D'autres voix dénoncent les paradoxes de la société capitaliste qui, loin de libérer les êtres humains, provoque la division de la société en classes antagonistes et l'aliénation. Cette critique de la société s'inspire des courants de pensée de la ½gauche╗, des théoriciens de la pensée marxiste et de l'analyse conflictuelle de la société et de l'école. [Anadon, 1989]

Dans ce contexte, l'humanisme laisse la place à un projet technocratique où la productivité, l'efficacité et la rationalité sont les mots d'ordre. Les critiques contre l'école affirment qu'elle est à l'image de cette société, qu'elle reproduit la société de classes et que ses structures et modes de fonctionnement sont au service de la classe au pouvoir. Dans ce sens, l'école ne peut pas être démocratique et ne peut pas offrir l'égalité des chances qui était la principale visée des années 1960. Plusieurs études et recherches confirment que les inégalités sociales et scolaires persistent dans les années 1970. La grande enquête sur les aspirations scolaires et les orientations professionnelles des étudiantes (ASOPE) montre que l'appartenance de classe conditionne l'orientation des études. Par exemple, les jeunes des classes favorisées fréquentent en majorité le secondaire général qui ouvre les portes de l'université, pendant que ceux issus des classes populaires sont plus nombreux au secondaire professionnel qui mène au marché du travail.

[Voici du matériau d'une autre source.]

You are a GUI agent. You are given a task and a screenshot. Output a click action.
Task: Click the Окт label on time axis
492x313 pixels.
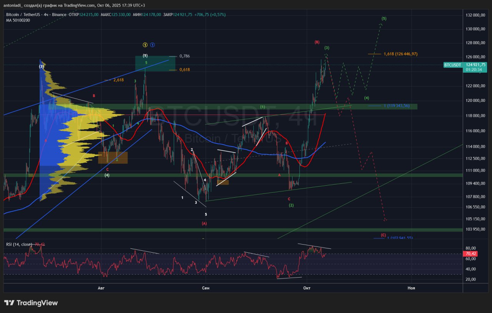click(x=307, y=288)
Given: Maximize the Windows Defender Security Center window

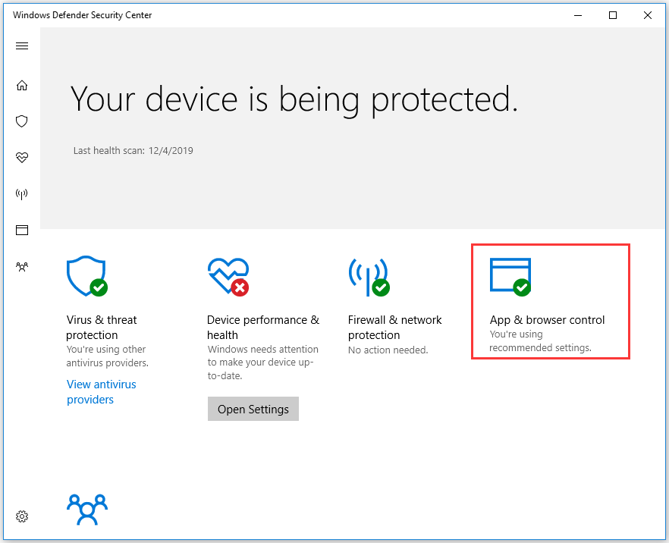Looking at the screenshot, I should (x=613, y=15).
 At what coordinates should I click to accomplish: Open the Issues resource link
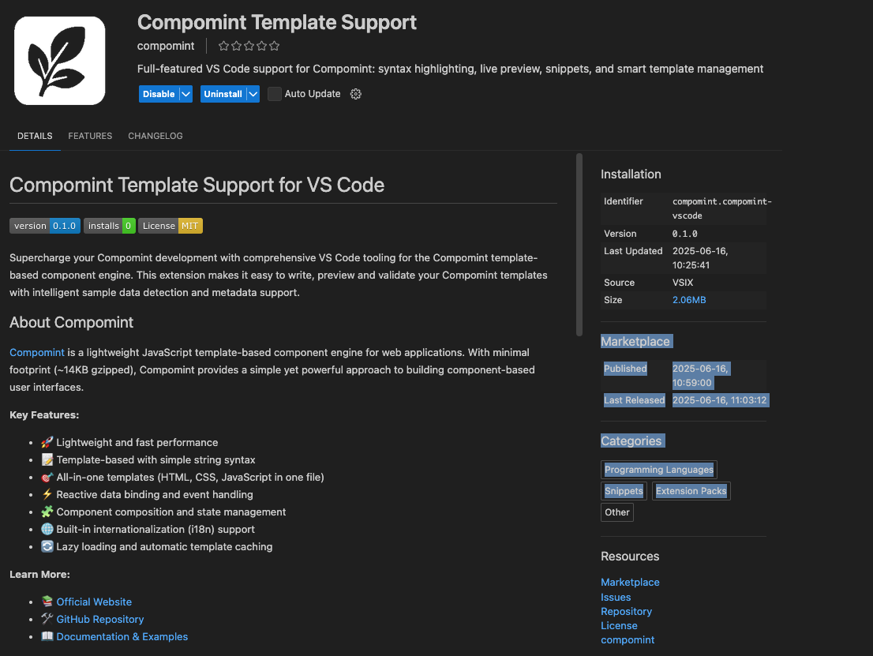click(x=616, y=598)
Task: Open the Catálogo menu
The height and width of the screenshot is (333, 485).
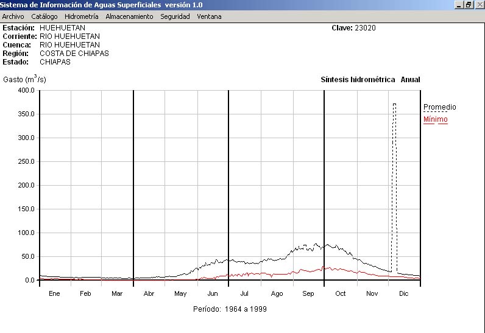Action: [44, 16]

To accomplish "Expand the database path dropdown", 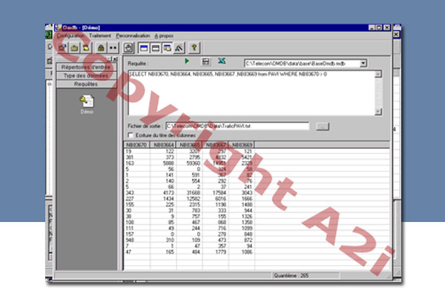I will 363,64.
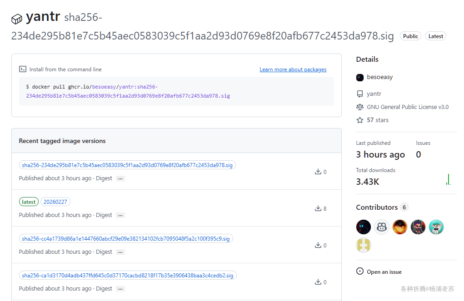
Task: Click the repository icon next to yantr
Action: click(360, 94)
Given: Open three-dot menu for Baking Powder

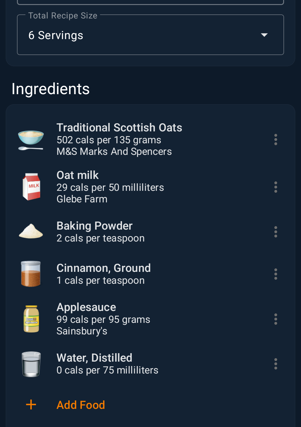Looking at the screenshot, I should [276, 232].
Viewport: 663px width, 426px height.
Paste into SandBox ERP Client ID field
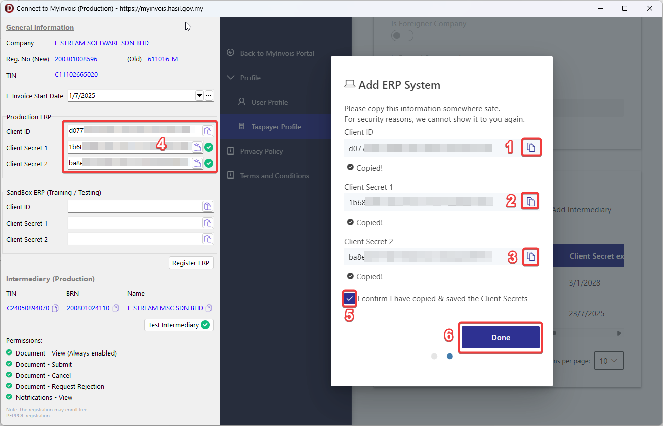point(207,206)
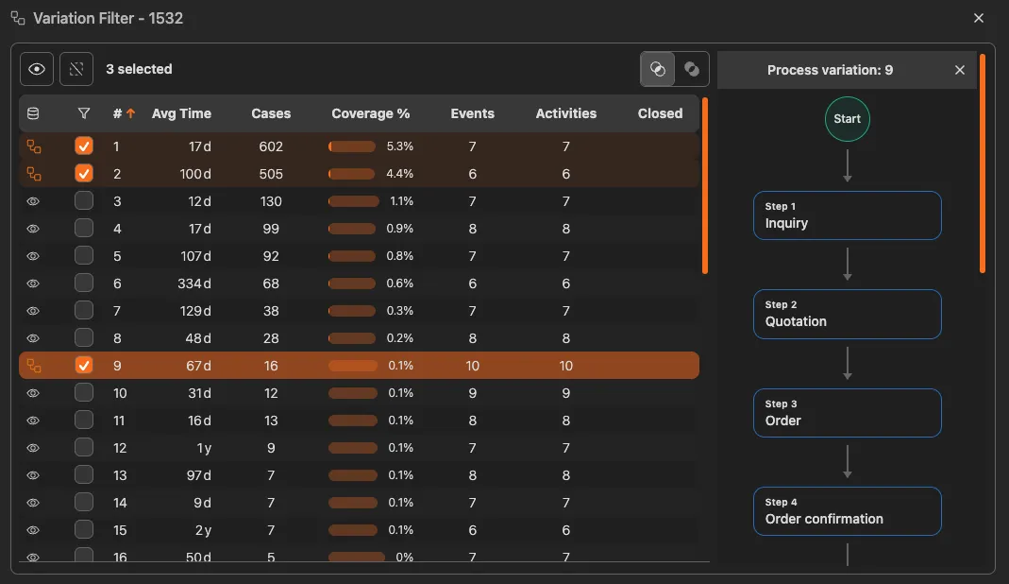Click the table's orange vertical scrollbar

pyautogui.click(x=705, y=186)
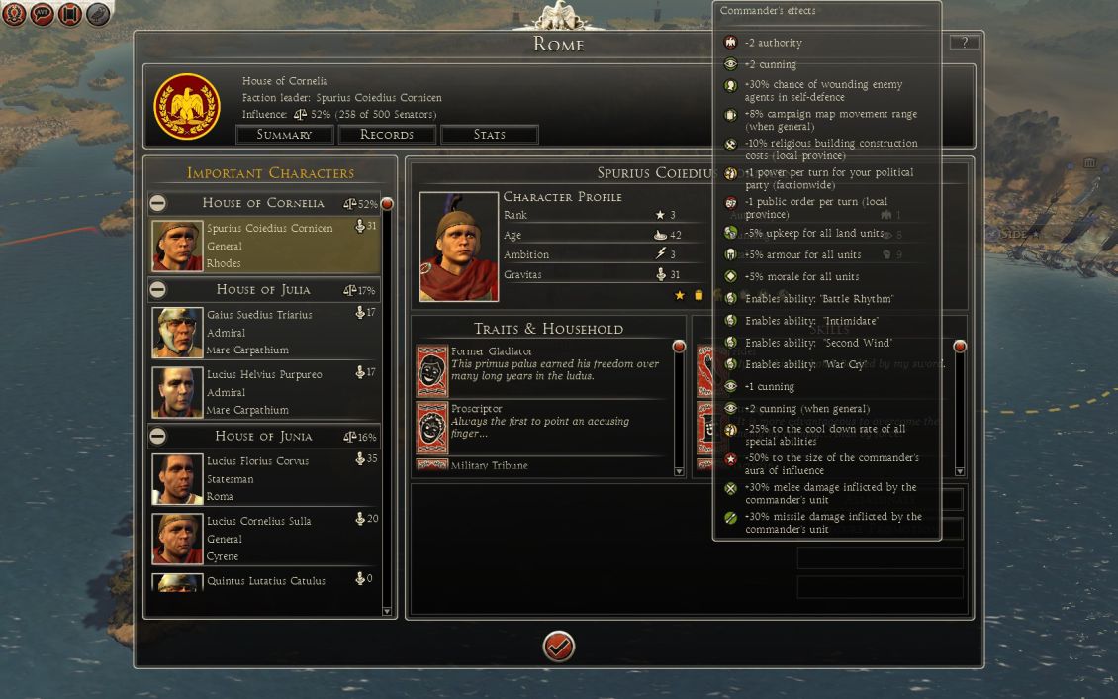Click the red checkmark confirm button
1118x699 pixels.
pyautogui.click(x=558, y=647)
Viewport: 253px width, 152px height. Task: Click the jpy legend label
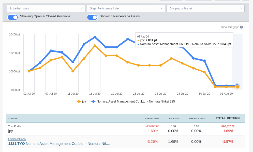tap(84, 102)
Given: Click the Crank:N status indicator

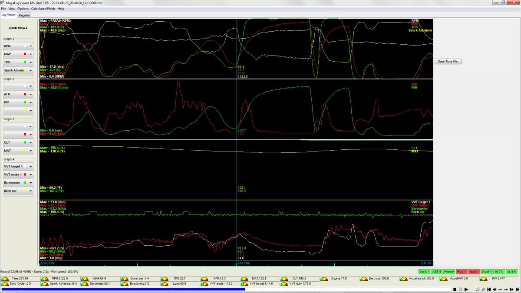Looking at the screenshot, I should [424, 271].
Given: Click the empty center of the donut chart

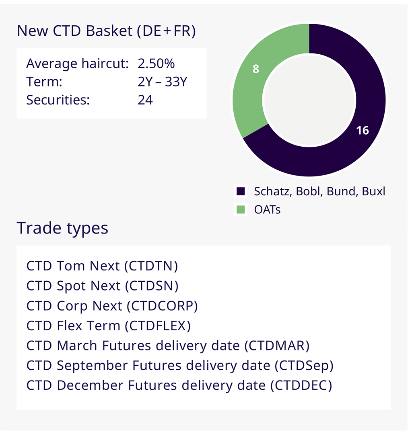Looking at the screenshot, I should pyautogui.click(x=309, y=100).
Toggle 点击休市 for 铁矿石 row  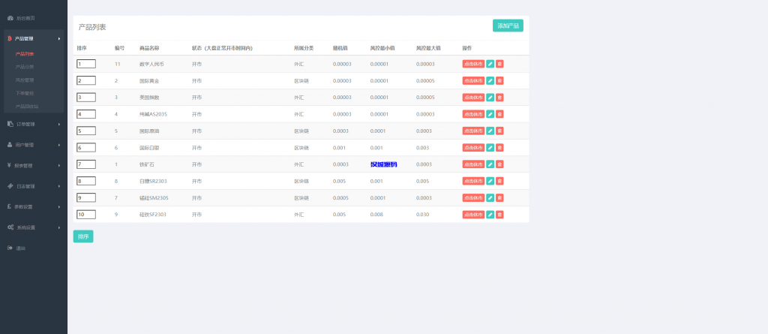coord(473,164)
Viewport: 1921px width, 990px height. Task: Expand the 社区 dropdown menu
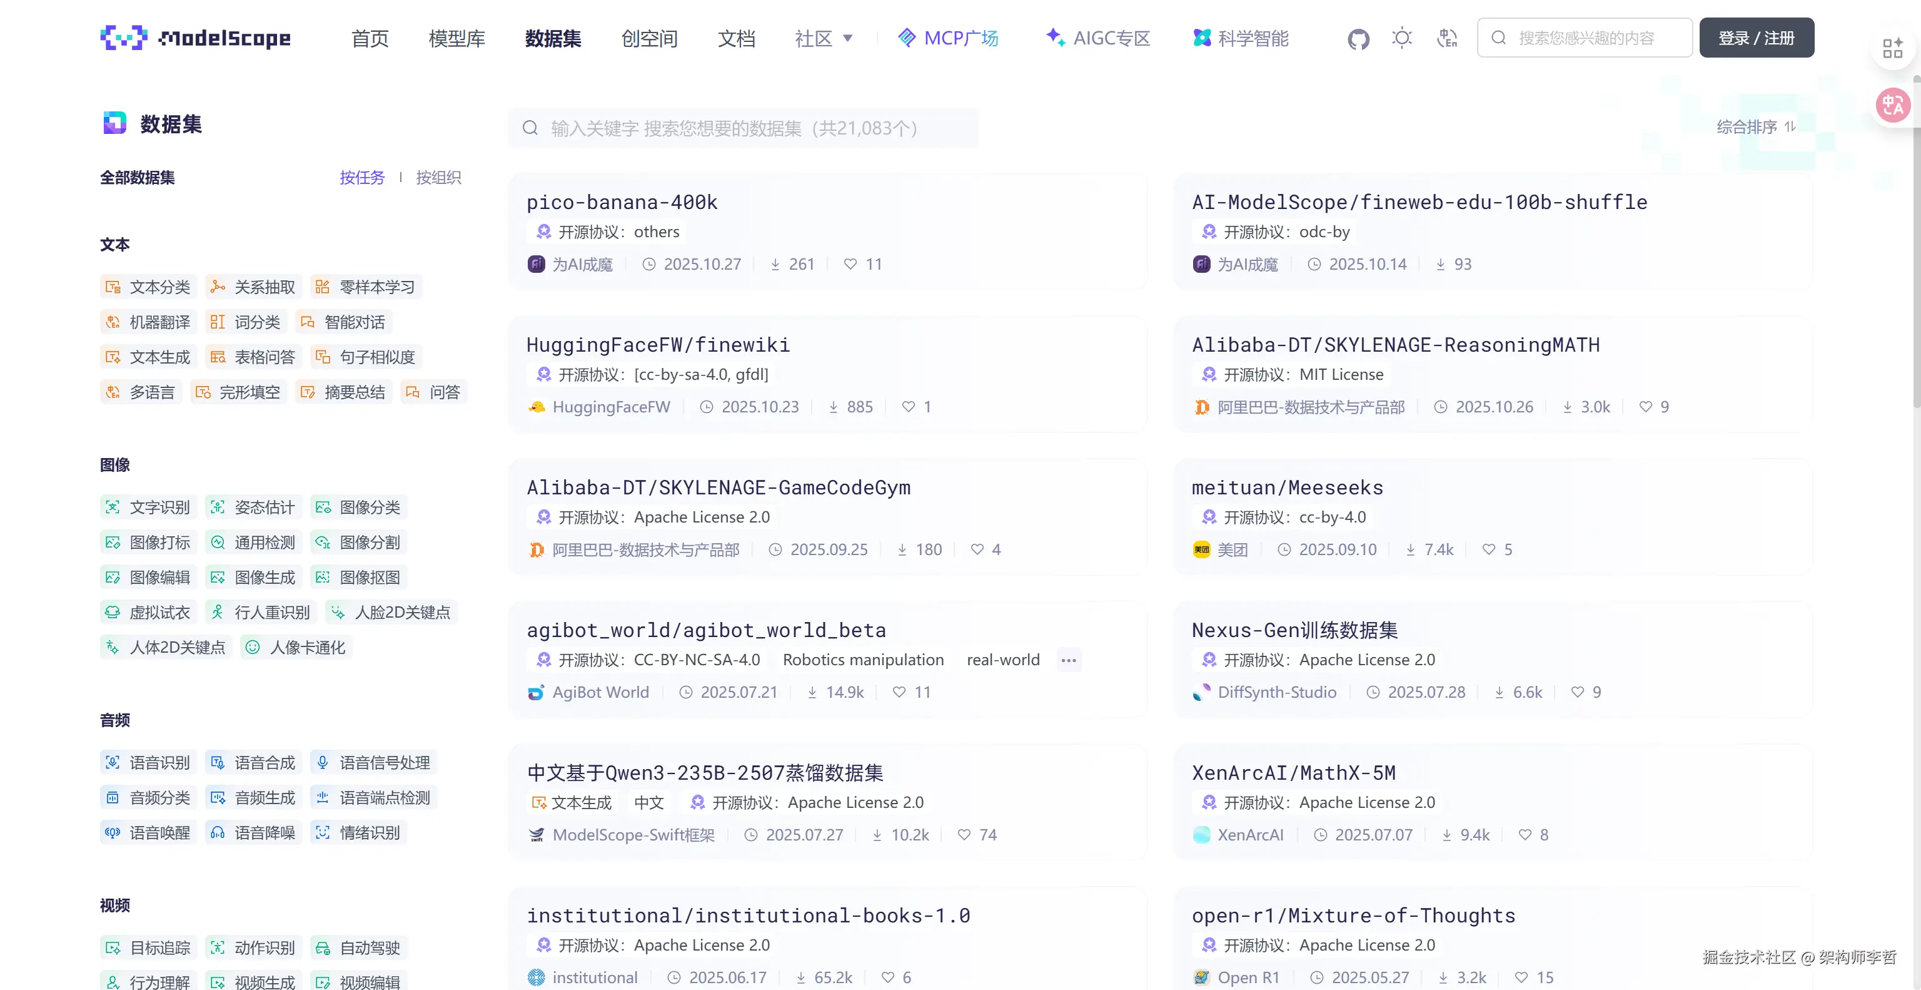tap(823, 38)
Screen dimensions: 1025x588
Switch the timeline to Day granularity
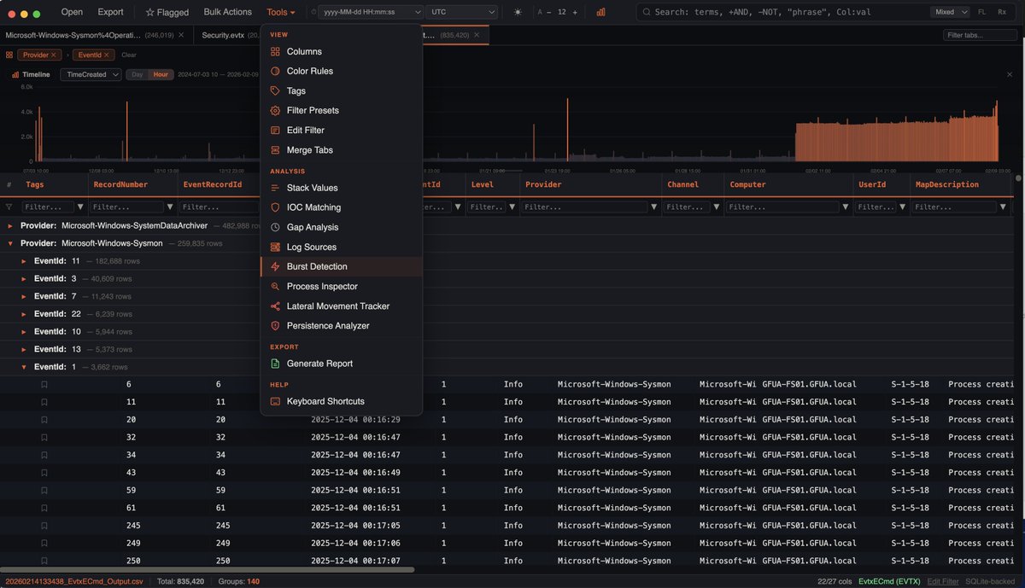137,74

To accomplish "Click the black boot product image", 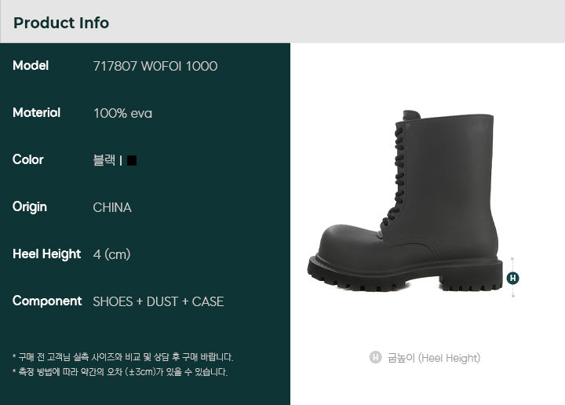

En outre, les clivages sociaux selon le sexe continuent à s'exprimer à l'école. Les filles continuent à s'orienter vers les professions traditionnellement féminines, moins rémunératrices, moins reconnues socialement et plus touchées par le chômage.

Ainsi, même à la fin de la décennie, après vingt ans de réforme du système éducatif, les inégalités scolaires et sociales persistent malgré le fait qu'on observe une volonté du gouvernement de pallier la situation. Cependant, de nouvelles mutations sociales prennent place à la fin des années 1970: la prospérité économique disparaît et une nouvelle crise économique modifie sensiblement l'équilibre social. L'État est de plus en plus endetté et émerge un discours néolibéral et conservateur favorisant une nouvelle définition du rôle de l'école dans la société québécoise.